■ **ACTIVITY**
Below are the records. State how many of their lines hold the word "computer", and add nothing else.

■ **DATA FOR REVIEW**
________________

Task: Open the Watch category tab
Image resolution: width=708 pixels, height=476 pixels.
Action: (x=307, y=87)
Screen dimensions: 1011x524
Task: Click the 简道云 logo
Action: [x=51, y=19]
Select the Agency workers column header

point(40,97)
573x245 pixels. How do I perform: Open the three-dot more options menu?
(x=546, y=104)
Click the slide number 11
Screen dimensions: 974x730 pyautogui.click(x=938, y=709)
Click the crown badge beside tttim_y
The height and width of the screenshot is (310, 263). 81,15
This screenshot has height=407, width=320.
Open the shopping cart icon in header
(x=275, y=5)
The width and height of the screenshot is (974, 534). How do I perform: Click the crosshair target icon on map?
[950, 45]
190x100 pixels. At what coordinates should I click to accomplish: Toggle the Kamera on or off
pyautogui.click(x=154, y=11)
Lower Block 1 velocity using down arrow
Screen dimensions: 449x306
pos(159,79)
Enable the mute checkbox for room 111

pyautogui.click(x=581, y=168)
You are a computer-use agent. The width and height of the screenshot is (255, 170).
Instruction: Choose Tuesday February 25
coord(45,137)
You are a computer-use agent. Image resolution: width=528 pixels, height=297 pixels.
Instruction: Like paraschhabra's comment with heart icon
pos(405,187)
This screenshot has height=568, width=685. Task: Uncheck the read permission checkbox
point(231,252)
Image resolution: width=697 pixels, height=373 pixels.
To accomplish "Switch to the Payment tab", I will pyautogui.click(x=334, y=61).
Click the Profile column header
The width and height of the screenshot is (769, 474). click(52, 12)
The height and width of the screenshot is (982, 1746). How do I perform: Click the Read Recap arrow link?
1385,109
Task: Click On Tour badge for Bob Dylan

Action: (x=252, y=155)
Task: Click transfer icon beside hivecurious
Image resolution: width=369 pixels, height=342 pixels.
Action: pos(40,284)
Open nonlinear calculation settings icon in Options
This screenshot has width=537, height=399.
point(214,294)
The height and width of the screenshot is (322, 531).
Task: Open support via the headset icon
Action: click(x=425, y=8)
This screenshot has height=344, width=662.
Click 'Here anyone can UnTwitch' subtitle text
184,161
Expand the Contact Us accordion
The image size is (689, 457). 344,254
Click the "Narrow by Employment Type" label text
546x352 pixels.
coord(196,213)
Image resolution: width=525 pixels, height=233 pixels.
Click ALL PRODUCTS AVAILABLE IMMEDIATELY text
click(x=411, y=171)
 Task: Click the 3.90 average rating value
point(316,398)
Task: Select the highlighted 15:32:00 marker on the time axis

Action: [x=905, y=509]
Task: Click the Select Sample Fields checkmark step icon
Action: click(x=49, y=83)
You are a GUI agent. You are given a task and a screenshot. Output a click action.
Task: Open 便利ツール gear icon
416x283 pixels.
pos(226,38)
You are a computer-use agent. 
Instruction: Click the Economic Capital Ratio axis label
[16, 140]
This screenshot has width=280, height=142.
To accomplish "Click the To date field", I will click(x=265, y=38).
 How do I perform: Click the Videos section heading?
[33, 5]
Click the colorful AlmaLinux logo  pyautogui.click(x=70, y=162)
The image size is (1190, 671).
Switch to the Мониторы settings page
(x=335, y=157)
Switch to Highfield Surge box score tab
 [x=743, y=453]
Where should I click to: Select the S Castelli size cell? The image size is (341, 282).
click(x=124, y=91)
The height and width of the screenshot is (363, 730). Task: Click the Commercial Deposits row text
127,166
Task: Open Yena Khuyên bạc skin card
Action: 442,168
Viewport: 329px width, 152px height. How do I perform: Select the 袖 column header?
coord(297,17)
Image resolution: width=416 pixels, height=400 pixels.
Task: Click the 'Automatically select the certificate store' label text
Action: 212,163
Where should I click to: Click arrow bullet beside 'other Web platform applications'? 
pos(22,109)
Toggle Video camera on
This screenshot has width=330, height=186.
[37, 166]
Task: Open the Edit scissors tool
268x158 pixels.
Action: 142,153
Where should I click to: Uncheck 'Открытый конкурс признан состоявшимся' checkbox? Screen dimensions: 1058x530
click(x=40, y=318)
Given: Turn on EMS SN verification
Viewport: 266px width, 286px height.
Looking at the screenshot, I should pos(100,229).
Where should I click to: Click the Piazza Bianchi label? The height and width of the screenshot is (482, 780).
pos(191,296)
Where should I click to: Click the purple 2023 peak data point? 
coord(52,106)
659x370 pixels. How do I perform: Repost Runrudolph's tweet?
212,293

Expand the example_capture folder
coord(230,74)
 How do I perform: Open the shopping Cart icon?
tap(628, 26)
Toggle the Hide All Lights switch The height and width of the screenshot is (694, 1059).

________________

■ **RESULT**
3